* Start SOURCE EXCERPT *

Plaintiff also testified that McMonagle made discriminatory age-related statements regarding her to Magruda and Nichols, such as "Margaret looks tired and ready for retirement."
Plaintiff also alleges that Gary Geis ("Geis") made discriminatory age-related comments to her in the spring, summer or fall of 2002. Geis stated, "Don't you think you're too old for all of this change? Why don't you retire? Why don't you do something else, get out of the rat race." Id. at 91. Additionally, according to Plaintiff, Geis made discriminatory age-related comments about other employees as well. Specifically, Geis was very critical of the appearance and energy level of one of his salespeople, Mary Anne O'Malley. According to Plaintiff, Geis said that O'Malley looked old and that her appearance was not appealing.
By her own admission, Plaintiff did not follow Heartland's harassment reporting procedure and never informed anyone at either the corporate or local level of Manor Care or Heartland about these purported comments. However, Plaintiff contends that she did not report these comments as it would have been futile, because she would have had to report the statements to the very persons who had made them, i.e., namely Smith of Human Resources and McMonagle, her supervisor. Further, she did not utilize the company hotline because of her own past experiences that such hotline calls do not remain confidential. Based on her own experience, Plaintiff believed that both Smith and McMonagle would have received the information that she had reported on the hotline.
Plaintiff also contends that there was a pattern of Heartland preferring younger employees and discriminating against older employees. For example, Plaintiff contends that at least two other employees, both over forty (40) years of age, were terminated on account of their age, to wit: Mary Ann O'Malley and Marcia Stewart.

* End SOURCE EXCERPT *
* Start STORED DATA *

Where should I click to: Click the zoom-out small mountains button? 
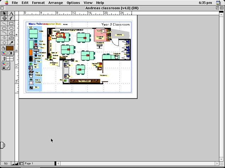click(13, 164)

* End STORED DATA *

## GOALS
(1) In the age discrimination excerpt, why did the plaintiff not use the company hotline to report the comments?
(2) Pick up the court excerpt on the age discrimination claim after its last sentence and keep writing it.

## ANSWERS FOR THE TASKS
(1) Her own past experiences had shown her that hotline calls do not remain confidential.

(2)
STANDARD OF REVIEW
Summary judgment should be granted "if the pleadings, depositions, answers to interrogatories, and admissions on file, together with the affidavits, if any, show that there is no genuine issue as to any material fact and that the moving party is entitled to judgment as a matter of law." Fed. R. Civ. P. 56(c). Thus, the Court's task is not to resolve disputed issues of fact, but to determine whether there exist any factual issues to be tried. Anderson v. Liberty Lobby, Inc., 477 U.S. 242, 247-49 (1986). The non-moving party must raise "more than a mere scintilla of evidence in its favor" in order to overcome a summary judgment motion. Williams v. Borough of West Chester, 891 F.2d 458, 460 (3d Cir. 1989) (citing Liberty Lobby, 477 U.S. at 249). Further, the non-moving party cannot rely on unsupported assertions, conclusory allegations, or mere suspicions in attempting to survive a summary judgment motion. Id. (citing Celotex Corp. v. Catrett, 477 U.S. 317, 325 (1986)). Distilled to its essence, the summary judgment standard requires the non-moving party to create a "sufficient disagreement to require submission [of the evidence] to a jury." Liberty Lobby, 477 U.S. at 251-52.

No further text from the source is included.